The cumulative effect of Michigan’s four third period goals is also worth dwelling on. After third periods were the team’s undoing for 80% of the season, the Wolverines were poised and authoritative in both third period’s this weekend.
Entering the third tied at one, the game—the tightest checking of the six the two teams played this year—had a “next goal wins” air about it. Truscott and Warren combined to get that goal, only for Larson to counter.

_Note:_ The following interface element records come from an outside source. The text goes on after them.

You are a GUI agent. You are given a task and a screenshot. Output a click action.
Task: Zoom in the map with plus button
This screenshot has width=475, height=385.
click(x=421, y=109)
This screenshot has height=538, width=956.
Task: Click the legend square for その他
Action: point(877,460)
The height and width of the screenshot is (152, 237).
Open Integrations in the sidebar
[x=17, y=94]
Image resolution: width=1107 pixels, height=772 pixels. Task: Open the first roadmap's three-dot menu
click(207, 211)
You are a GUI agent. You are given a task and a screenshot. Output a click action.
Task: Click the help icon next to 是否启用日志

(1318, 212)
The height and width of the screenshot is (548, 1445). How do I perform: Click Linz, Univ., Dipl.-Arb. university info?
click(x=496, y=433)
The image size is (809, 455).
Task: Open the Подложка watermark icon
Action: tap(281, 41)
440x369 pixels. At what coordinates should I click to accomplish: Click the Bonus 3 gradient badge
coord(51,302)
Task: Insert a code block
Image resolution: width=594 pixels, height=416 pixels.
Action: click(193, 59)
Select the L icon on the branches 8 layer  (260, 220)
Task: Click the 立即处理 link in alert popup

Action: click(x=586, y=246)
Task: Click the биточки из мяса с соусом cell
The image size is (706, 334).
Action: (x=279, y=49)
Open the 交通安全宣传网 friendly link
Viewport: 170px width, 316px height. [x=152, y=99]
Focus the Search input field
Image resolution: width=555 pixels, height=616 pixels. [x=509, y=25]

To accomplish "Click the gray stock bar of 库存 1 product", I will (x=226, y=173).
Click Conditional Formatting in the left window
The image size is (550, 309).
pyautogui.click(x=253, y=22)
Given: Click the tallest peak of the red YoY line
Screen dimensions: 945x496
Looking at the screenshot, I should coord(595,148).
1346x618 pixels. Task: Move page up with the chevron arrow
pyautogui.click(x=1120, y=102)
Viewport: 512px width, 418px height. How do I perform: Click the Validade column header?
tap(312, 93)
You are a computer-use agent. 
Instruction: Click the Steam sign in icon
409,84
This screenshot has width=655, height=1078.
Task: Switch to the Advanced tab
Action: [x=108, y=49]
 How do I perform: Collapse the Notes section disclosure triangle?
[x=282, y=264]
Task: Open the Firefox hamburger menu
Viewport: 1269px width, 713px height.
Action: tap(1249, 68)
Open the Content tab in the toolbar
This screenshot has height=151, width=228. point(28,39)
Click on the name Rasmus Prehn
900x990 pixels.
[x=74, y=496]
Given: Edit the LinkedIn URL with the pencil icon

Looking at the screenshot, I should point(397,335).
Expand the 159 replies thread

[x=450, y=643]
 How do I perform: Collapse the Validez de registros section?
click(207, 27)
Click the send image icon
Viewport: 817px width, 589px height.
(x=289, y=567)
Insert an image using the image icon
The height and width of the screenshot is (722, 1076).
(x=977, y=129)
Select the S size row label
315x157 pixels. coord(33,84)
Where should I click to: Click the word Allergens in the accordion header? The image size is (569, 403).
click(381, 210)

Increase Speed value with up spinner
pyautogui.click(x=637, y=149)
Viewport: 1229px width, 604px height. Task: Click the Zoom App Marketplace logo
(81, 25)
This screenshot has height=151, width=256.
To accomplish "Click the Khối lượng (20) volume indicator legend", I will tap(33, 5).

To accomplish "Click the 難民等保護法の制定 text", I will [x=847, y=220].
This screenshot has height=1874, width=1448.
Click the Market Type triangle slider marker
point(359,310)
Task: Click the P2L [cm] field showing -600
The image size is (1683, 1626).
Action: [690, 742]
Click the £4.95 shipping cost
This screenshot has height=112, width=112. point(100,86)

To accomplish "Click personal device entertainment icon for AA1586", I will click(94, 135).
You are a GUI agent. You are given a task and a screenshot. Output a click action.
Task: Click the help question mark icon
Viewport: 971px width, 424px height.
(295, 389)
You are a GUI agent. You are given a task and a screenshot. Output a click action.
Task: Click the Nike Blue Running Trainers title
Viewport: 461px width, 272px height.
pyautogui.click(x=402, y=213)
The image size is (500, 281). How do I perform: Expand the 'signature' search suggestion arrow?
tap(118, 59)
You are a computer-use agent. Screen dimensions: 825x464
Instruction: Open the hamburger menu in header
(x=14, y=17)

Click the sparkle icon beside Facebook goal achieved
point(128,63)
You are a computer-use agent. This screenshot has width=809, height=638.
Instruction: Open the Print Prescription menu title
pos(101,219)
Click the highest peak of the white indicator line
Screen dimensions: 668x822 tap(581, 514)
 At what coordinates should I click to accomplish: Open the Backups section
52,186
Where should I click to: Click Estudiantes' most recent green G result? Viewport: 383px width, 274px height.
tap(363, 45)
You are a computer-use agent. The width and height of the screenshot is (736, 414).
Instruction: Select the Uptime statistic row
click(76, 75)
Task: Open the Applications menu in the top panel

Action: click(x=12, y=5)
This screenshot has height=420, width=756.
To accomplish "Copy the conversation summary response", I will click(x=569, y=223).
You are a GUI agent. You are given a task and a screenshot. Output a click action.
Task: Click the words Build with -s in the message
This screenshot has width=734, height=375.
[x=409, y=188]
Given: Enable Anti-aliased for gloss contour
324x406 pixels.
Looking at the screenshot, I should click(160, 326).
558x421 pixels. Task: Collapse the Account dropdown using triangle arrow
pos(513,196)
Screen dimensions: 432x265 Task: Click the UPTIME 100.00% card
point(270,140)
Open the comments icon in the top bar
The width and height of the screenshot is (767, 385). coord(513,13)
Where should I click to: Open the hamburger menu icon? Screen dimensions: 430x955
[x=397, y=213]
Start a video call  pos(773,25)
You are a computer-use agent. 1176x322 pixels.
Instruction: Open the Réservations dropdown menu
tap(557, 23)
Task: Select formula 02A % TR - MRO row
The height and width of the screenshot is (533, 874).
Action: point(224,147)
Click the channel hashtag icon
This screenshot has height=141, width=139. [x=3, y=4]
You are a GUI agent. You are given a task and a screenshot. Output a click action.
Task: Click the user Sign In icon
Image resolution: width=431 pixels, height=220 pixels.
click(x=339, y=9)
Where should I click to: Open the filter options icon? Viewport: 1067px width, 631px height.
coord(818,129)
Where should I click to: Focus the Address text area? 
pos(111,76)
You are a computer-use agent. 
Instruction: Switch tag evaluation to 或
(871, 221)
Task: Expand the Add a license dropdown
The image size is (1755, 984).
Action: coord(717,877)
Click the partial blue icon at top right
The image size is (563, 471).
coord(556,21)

However, Michigan didn’t allow the equalizer to force it back onto its heels, instead striking twice more within two-and-a-half minutes to restore the lead and then some, before adding one more insurance goal with two minutes and nineteen seconds to play.
For most of this season, Michigan looked like a team with unbridled potential but not a championship team, characterized as it was by bountiful offense undone by dubious defending and an inability to manage and close out games. This weekend, the attack remained potent, and the Wolverines had a sharpness away from the puck to supplement it, affording them the well-rounded game necessary to see out results at the hardest moment in the season to win.
The potential that always hovered over this team has been realized over the course of the postseason, and Michigan looks an awful bit like a championship team, now only two more wins away from becoming one.